03 ago – 21 set 2019
texto sergio martins

  • A Central Galeria tem o prazer de apresentar “Erosões”, individual de Gisele Camargo com texto crítico de Sergio Martins.

    Gisele Camargo é do Rio de Janeiro mas hoje mora na Serra do Cipó, em Minas Gerais. Sua nova exposição traz a imersão da artista nas erosões naturais que encontra no meio das montanhas do cerrado mineiro.

    Parede paisagem, as erosões levaram a artista a pensar na pintura como uma paisagem que está se formando e modificando diariamente; mudança vagarosa e no entanto radical. Sedimentos, pedras, plantas e uma infinidade de elementos naturais se movem e, simultaneamente, o fundo da terra se mostra, na tentativa de se arrumar, de emergir à superfície e voltar ao seu lugar.

    Gisele vê as erosões do cerrado mineiro como um altar onde todas as forças estão expostas; um lugar que ao adentrar revela o seu todo e se faz compreender.

    O processo das pinturas para essa exposição se conecta diretamente com a relação da artista com as erosões; o tempo que cada trabalho necessita, diversas pinturas se sobrepõem; são apagadas, raspadas e novamente cobertas de tinta.

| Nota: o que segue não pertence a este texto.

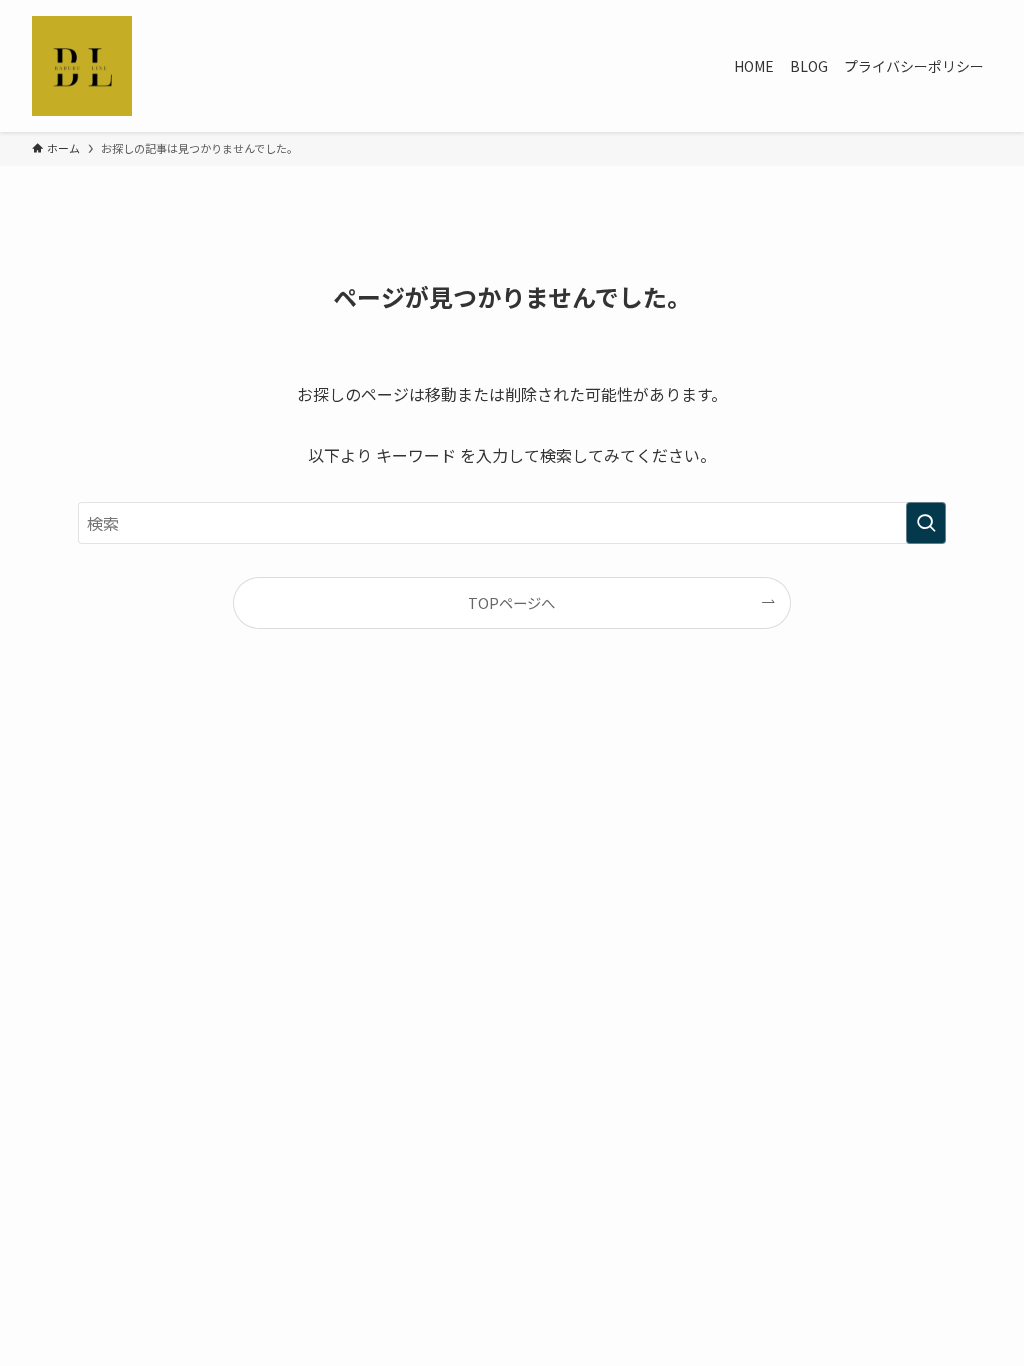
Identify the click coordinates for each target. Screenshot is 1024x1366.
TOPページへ (511, 602)
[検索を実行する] (926, 523)
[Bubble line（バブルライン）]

    Na natureza um processo repetição infinita, na tela a artista escolhe o fim; uma viagem em sua memória, das cores e densidades dessas “paredes” que buscam o sol.

  • Paisagem e Parede

    É uma paisagem. Dois elementos se destacam, formando um par de opostos: ao longe, um pico define o horizonte; um buraco, em primeiro plano, sinaliza a erosão em questão, sem que, no entanto, enxerguemos seu interior.

    Muito antes de firmar-se como gênero acadêmico, a paisagem já ganhava certa autonomia em quadros como o de Lotto. A emergência da pintura a óleo foi fundamental para este processo; antes dela, era certamente possível denotar elementos de uma paisagem agreste como a da penitência do santo, mas jamais tornar uma superfície de pedra um foco visual de tamanha riqueza e minúcia, e muito menos dar-lhe tal primado na composição.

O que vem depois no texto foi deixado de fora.